鞭は鍬を握る男に振り下ろされ、堪えきれずに地面に伏せば待ち構えていたかの様に腹を蹴りあげられる。
転げ回り土まみれになっていく男を視界の端に捉えながら、次は自分かもしれないと小さくなって日々を過ごす。
――――ティハヤ様に手を出すな!!
どんなにロズウェルが怒鳴っても人々は千早を虐げる事をやめない。千早を守ろうと相手を殴り飛ばそうとしても、身を投げ出しても、全ては徒労。すり抜けて終わりだ。
最初は怯えていた千早の瞳が、怒りに変わり、決意の光を抱く。
ある日逃走しようとした千早が捕らわれ、引き出された。農場に戻るまでも散々殴られ蹴られ、既にぐったりとした千早を二本の柱に渡された棒にくくりつけ、見せしめとする。
浮いた足は力なく風に揺れる。頭は下を向き動くこともない。
――――ティハヤ様! ティハヤ様!! お気を確かに!! ティハヤ様を放せ!!
怒鳴るロズウェルの事を誰も見ない。存在しないものとして、ただ逃げた化け物を口汚く罵っていた。
猛獣用の一本鞭が渡される。決して人に向かって使ってよい品ではないソレが情け容赦もなく全力で振り下ろされる。
垂れていた頭を仰け反らせ、千早は一拍遅れて悲鳴交じりの吐息を漏らす。息が整う間も与えずに、次々と振り下ろされる鞭になす術もなく身体が揺れる。
水を掛けられて意識を戻され、また鞭打たれる。厚い布越しのはずだったが、それをただ見つめるしかないロズウェルには、千早の瞳にあった決意の色が段々と絶望に染まっていくのを感じていた。
*
乾いた風の中に少女の悲鳴が響く。意味のない音を発する自分と同じ人間に虐げられた少女は、ただ自分の飢えと渇きを満たしたかっただけだった。
神の視点で見ることしか出来ないイスファンは必死に助けに向かおうと足掻いていた。
珍しく降った恵みの雨。

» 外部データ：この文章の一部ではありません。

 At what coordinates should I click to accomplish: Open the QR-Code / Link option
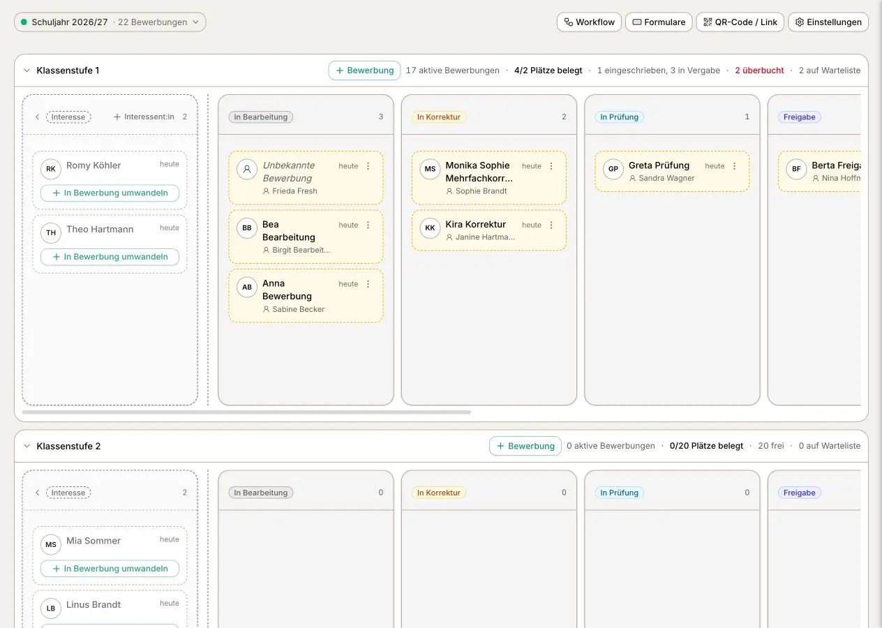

地面に溜まったソレを残った片手で掬う。泥が混じりの茶色い水を躊躇うことなく口にした。
片手で掬える量など決まっている。次の千早の行動はある意味当然のことだった。顔をそのまま水溜まりに突っ込み直接水を啜る。
浅ましいその姿を見ていた奴隷たちが嘲笑う。通りかかった農場の使用人たちが戯れに千早の頭を踏みつける。ガボガボと水溜まりから空気を吐き出す音を聞いて笑い転げる。

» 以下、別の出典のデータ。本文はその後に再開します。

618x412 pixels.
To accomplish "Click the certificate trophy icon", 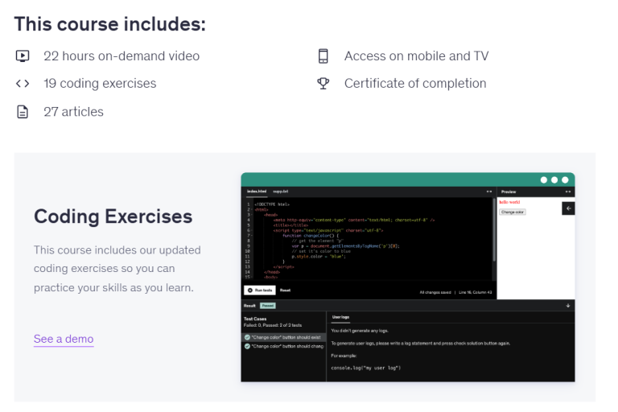I will pos(323,84).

――――止めてください、ティハヤ様! 貴女様はそのようなことをなされることはないのです。
ギリギリと食い縛った歯で唇を噛み千切ったイスファンは、全員殺してやると決意する。だがそれもまた無駄なことだ。この夢では決してイスファンの望みが叶うことはない。
*
バケモノが家畜の餌を盗んだと農場主の娘が叫ぶ。逆さに吊られた千早の腹部を手加減無しで木刀で叩く。

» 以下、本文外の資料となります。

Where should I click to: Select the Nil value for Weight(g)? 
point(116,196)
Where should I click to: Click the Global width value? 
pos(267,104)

胃液を吐いても止まらずに、血を吐いても止めない。ただ人間のものに手を出せばこうなると、バケモノに教えるために今日も苛烈な罰は続く。
――――止めてくれ……もう、止めてくれ。ティハヤ様を解放してくれ。
知らず知らずに涙を流しながら、ロズウェルは誰とも知らないナニカに懇願する。
――――分かった。もう十分だ。俺は罪なき少女を地獄に落とした鬼畜だ。
イスファンが長年の矜持を投げ捨てて、己が鬼畜であることを認める。
――――何故我々がと思っていた。巻き込まれただけだと高を括っていた。だが、確かに私たちも利益を得ている。認めよう。私もまた犯人の一人だ。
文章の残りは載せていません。